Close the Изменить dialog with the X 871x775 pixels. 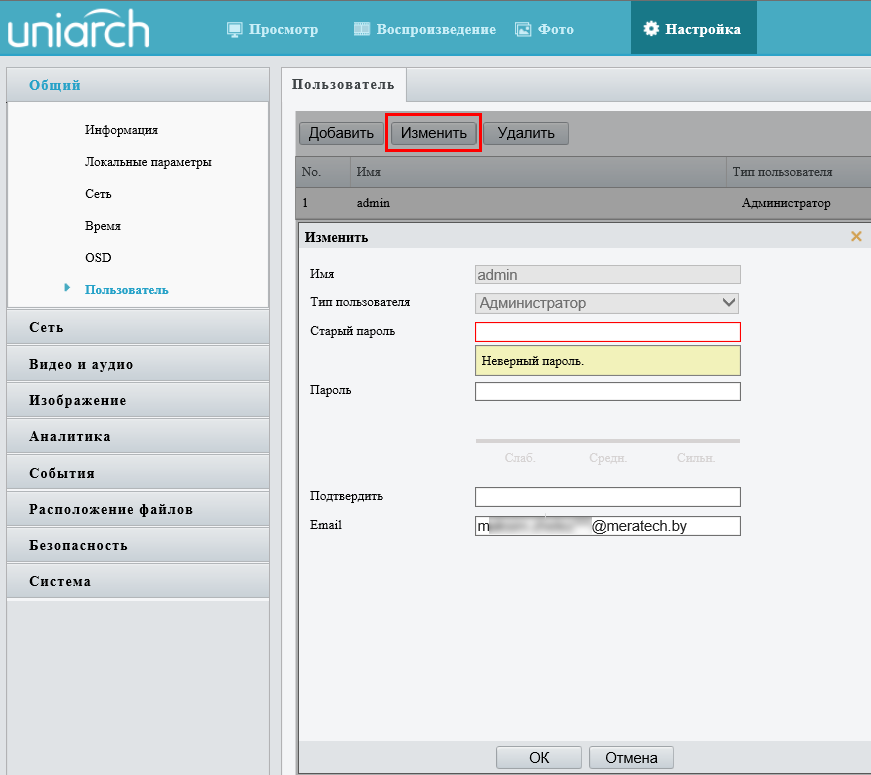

...

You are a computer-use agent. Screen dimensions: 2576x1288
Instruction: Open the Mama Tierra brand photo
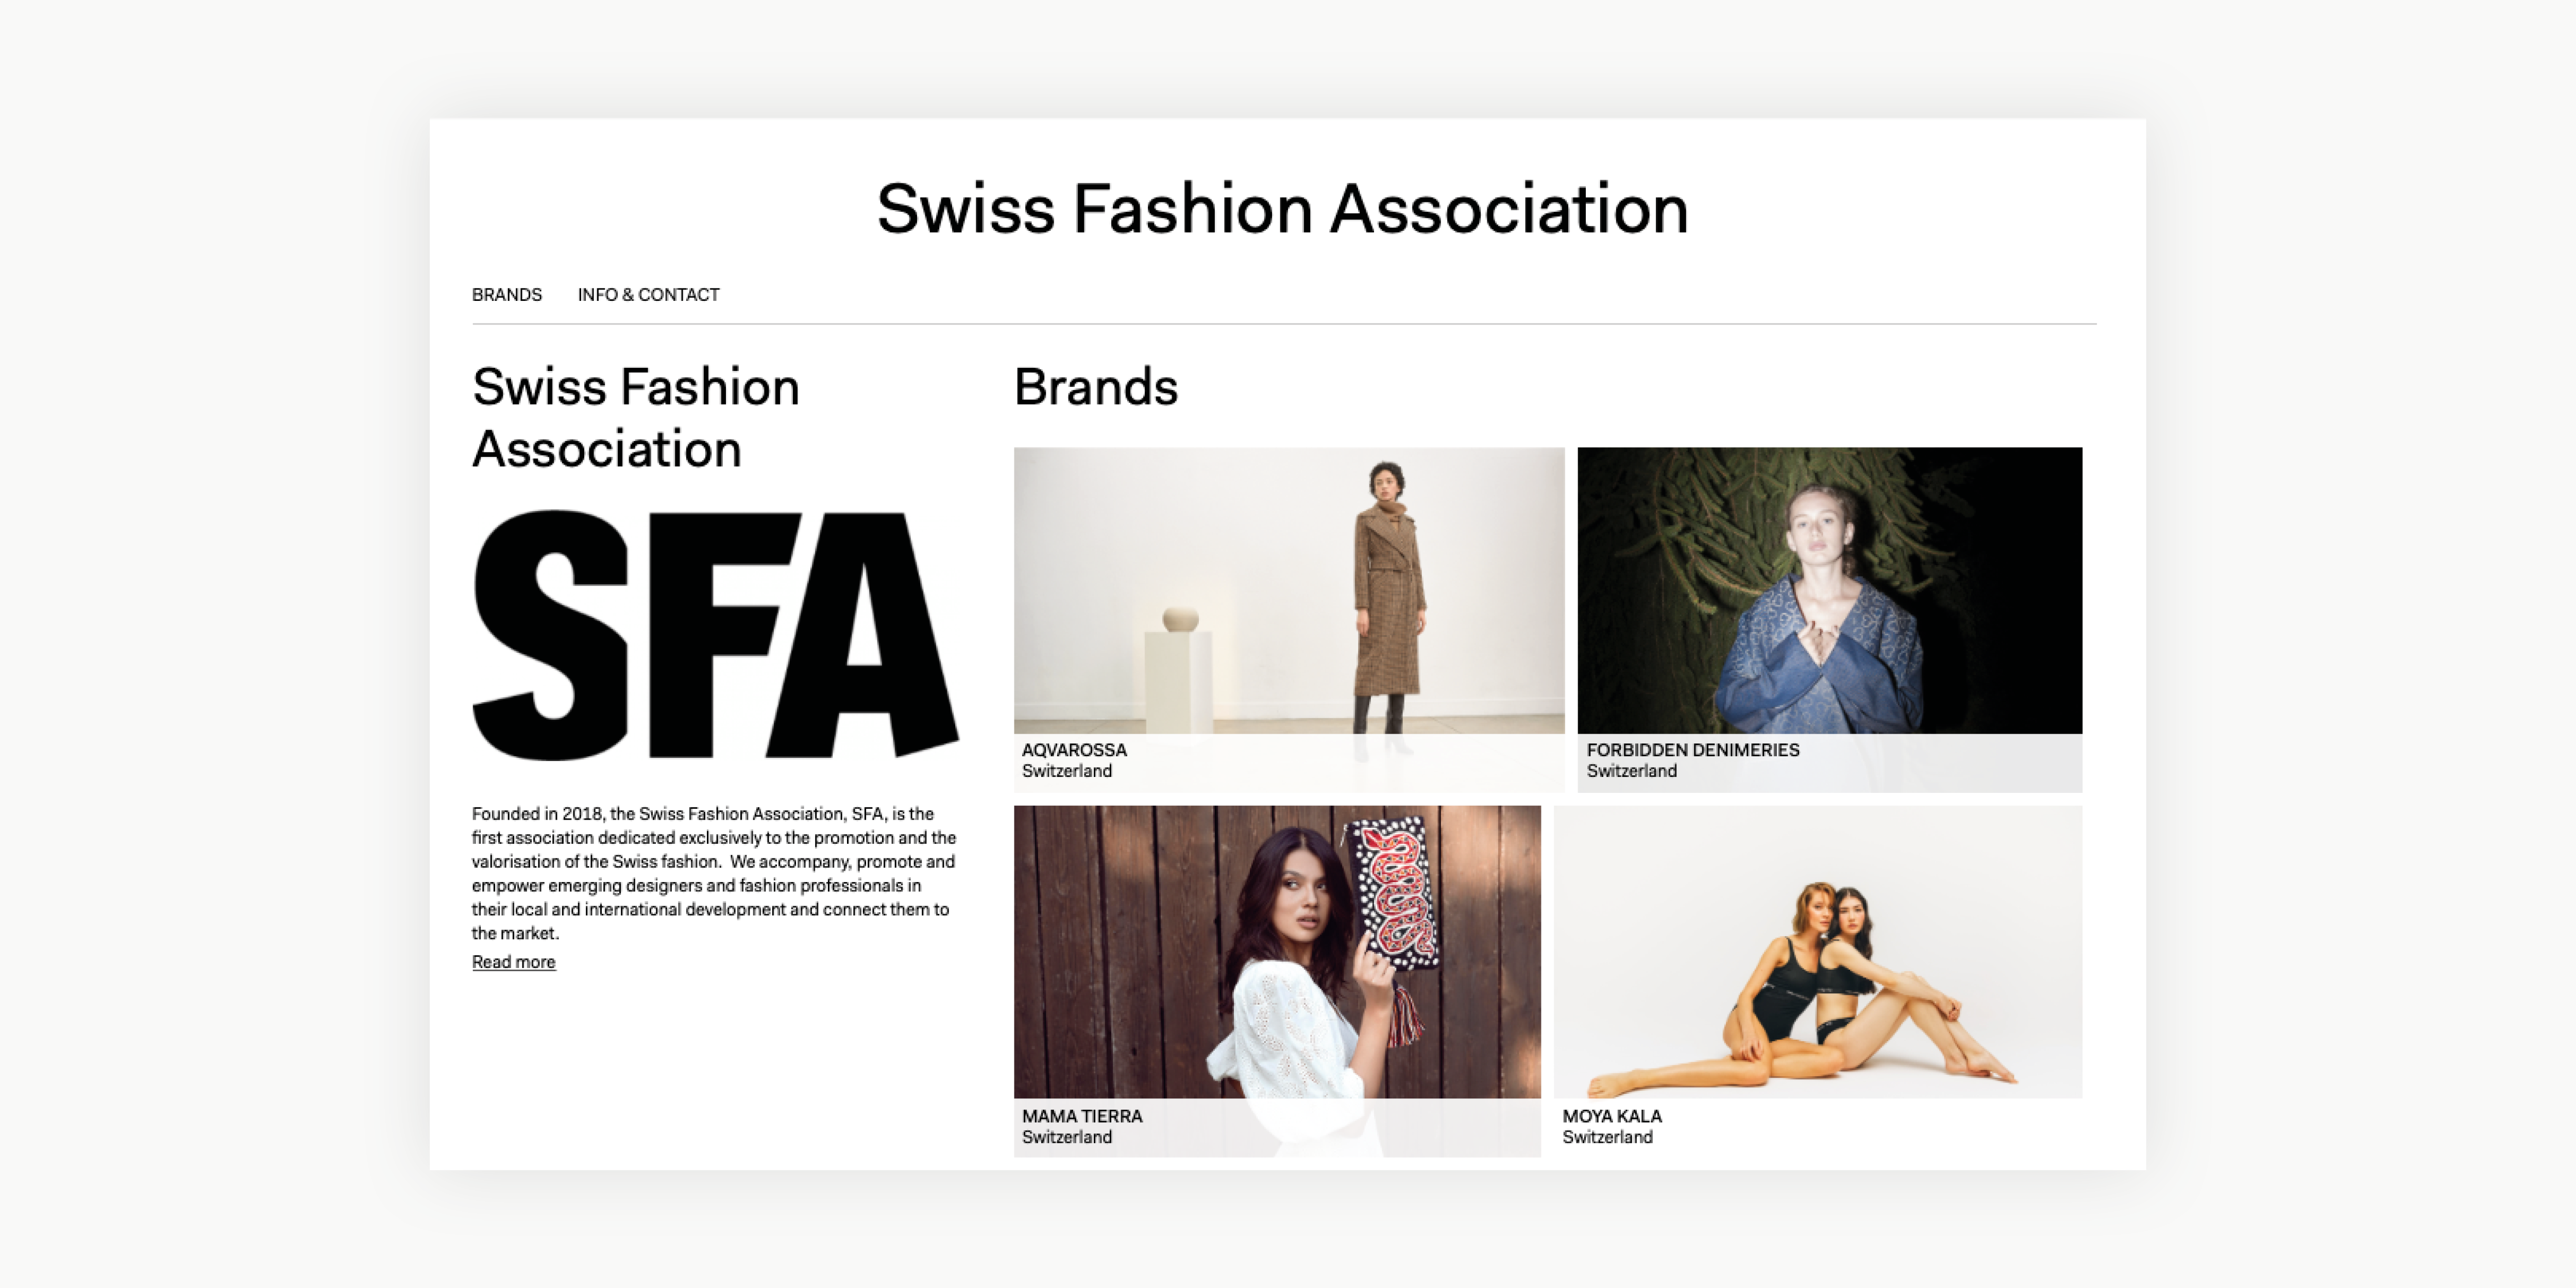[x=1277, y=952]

--

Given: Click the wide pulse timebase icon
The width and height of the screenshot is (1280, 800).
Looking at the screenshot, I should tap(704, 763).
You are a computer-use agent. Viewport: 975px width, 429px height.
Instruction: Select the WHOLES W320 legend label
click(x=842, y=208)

WHAT THE TASK REQUIRES: Each line of the data that holds the word "computer" should be copied.

RESULT:
You are a computer-use agent. Screen dimensions: 2576x1288
You are a computer-use agent. Viewport: 975px width, 429px height.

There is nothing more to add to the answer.